Tilda nodded calmly, her deft fingers continuing to perform magic with the masses of heavy red hair. Finally she positioned the wide-brimmed aqua straw hat at a jaunty angle on Miranda's head and pinned it in place, then stood back to admire her handiwork.

      
Lori said not a word, gazing raptly at her mother as if seeing her for the very first time. With trembling hands, she offered the matching parasol to her mother, who now more closely resembled a sister than a parent.

      
Miranda looked into her daughter's wide eyes, mirrors of delighted wonder, and felt a deep frisson of fear. What was she doing? This was wrong. Utterly crazy.
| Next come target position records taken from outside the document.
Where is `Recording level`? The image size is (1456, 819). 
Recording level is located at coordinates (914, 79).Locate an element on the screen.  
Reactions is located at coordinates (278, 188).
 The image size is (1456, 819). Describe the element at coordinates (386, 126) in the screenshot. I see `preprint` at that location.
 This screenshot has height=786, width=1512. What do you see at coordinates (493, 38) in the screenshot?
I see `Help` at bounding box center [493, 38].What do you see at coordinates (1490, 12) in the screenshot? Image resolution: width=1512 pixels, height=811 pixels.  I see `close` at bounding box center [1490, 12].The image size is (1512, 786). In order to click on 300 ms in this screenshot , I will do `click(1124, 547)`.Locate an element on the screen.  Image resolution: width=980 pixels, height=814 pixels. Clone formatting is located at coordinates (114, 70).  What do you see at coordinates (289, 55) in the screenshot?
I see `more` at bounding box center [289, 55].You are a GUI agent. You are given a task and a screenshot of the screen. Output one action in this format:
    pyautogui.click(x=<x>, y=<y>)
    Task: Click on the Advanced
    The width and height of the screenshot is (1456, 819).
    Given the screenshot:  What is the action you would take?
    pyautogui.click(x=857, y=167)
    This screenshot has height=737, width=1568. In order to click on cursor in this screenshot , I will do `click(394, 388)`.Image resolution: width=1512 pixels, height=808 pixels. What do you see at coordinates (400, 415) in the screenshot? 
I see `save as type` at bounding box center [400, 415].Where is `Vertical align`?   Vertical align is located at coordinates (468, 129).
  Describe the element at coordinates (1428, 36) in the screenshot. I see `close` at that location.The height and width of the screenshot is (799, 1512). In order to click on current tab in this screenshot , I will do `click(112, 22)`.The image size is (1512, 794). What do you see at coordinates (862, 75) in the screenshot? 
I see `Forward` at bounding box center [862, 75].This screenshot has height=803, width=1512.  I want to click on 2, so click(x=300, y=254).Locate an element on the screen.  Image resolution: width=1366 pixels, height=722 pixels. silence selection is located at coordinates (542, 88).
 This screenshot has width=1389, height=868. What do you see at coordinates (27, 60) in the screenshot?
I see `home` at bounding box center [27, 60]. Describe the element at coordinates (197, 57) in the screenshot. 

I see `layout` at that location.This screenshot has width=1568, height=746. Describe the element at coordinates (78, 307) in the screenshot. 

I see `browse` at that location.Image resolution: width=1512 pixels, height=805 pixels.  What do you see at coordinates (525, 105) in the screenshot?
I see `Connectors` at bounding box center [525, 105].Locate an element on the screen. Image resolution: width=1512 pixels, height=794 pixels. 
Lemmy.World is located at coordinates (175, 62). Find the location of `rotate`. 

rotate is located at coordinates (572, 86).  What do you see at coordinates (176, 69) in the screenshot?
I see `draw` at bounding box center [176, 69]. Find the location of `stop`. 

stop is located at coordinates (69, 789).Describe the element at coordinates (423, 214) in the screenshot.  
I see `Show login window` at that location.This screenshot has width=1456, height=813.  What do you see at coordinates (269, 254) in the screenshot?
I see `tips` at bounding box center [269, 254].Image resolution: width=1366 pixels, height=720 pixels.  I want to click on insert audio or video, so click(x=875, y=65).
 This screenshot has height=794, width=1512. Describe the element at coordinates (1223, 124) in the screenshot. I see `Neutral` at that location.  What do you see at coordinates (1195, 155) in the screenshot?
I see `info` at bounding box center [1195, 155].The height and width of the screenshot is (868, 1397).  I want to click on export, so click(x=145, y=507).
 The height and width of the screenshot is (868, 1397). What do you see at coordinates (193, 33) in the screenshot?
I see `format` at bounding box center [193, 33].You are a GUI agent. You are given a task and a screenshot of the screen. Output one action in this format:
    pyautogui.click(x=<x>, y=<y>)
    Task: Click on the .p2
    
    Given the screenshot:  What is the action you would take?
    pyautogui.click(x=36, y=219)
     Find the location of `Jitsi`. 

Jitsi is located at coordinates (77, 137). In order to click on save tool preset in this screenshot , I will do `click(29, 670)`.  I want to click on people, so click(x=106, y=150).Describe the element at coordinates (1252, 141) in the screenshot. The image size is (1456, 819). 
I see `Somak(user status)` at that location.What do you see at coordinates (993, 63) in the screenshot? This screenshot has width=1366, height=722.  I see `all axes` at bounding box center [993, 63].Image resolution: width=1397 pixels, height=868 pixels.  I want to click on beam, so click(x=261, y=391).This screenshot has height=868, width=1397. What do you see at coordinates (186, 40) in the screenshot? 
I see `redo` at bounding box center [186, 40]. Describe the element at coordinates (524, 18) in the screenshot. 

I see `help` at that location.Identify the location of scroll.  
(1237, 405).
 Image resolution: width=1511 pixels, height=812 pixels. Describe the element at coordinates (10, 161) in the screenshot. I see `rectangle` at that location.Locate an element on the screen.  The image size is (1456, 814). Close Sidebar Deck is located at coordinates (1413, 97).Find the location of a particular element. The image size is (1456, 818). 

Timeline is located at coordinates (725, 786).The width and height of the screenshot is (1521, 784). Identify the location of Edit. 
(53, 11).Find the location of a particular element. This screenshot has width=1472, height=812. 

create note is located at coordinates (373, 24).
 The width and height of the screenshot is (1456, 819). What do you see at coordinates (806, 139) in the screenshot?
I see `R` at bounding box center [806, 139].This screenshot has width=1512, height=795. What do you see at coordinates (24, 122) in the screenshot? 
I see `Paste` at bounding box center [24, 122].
She had lain awake last night in bed, replaying the terrifying adventure in the park over and over, trying to convince herself that she was analyzing it to figure out who wanted to kill her.

      
But all she truly thought of was the way her body had felt pressed so closely to Brandon Caruthers' hard frame. She could recall every nuance of his scent, even the smell of Bally's blood on his hand...his ungloved hand with its long fingers and powerful tracery of veins, even the light sprinkling of golden hair on the back of it. And he was her daughter's suitor! One day he would be her son-in-law.

      
How could she bear it?

      
Miranda stiffened her spine and swallowed hard, pushing back her fears. After all, one look at Lori's delighted face made her realize that she would sacrifice anything for her daughter's happiness. Even the major. Most particularly the major. “Very well. I suppose I shall have to wear this ensemble to Ascot.”

      
“And you shall require a whole new wardrobe in order to fit into Society, Mother. Please don't say no,” Lori added. Then she played her trump card. “Remember, you're not conducting business with stodgy old men in trade now. You're strolling among the ranks of the peerage.”

      
“I shall make an appointment with the dressmaker,” Tilda said before Miranda could protest.

      
“Why do I feel as I did after Lionel Wingate bought the Wrexham Iron Foundry right out from under me?” Miranda asked rhetorically.

      
Perhaps if she had not been so preoccupied with her own guilt and the pain of self-sacrifice, she might have noted the conspiratorial grins Tilda and Lori exchanged behind her back.

 

* * * *

 

      
Brand sat on the hard, uncomfortable railway seat with Lori by his side for the short trip to Windsor. From there they would travel by carriage to Ascot, but his mind was far from horse racing now. Mrs. Auburn and her maid Tilda shared the small private car, sitting directly across from them. Mother and daughter talked of the splendid weather, such a delightful break from the incessant rain which had quite spoiled the spring of that year.

      
“I feared our whole summer season would be ruined if the rain didn't stop,” Lori said.

      
“Far more than the social season still remains in jeopardy. Crops are rotting in the fields, and the economic consequences of that could be dire indeed,” Miranda chided.

      
“Mother always turns any conversation to business,” Lori said to the baron.

      
“Your mother is right,” Brand replied, nodding to Miranda. “My own crops will be a total loss if the rain returns.” He didn't care a fig about that dilemma at the moment. All he could think of was the way she returned his gaze. The way she looked. He tried not to stare, certain that he had made an ass of himself when he arrived to pick them up for the ride to the station.

      
He still could not believe the transformation. Miranda had gone from cold, drab, no-nonsense business woman to this elegant, strikingly alluring female who sat next to her exotic East Indian servant. If Tilda had the slightest trace of a smirk on her face, he was too preoccupied with her mistress to notice.

      
Was it the color of the sea-blue gown or its fit? Was it the new soft hairdo with burnished curls surrounding her face, or the large hat swathed in lace perched atop her elegant head? Her eyes glowed like silvery waters, and her smile...somehow that had changed, too. It had always been radiant when turned on Lori, but now it seemed open for the whole world to admire. She appeared truly younger now. He'd caught the hint of youth earlier, in brief flashes, but now he could see that she must have wed and borne her child at a very early age. Yet she hid behind a facade of clipped severity and ugly clothing.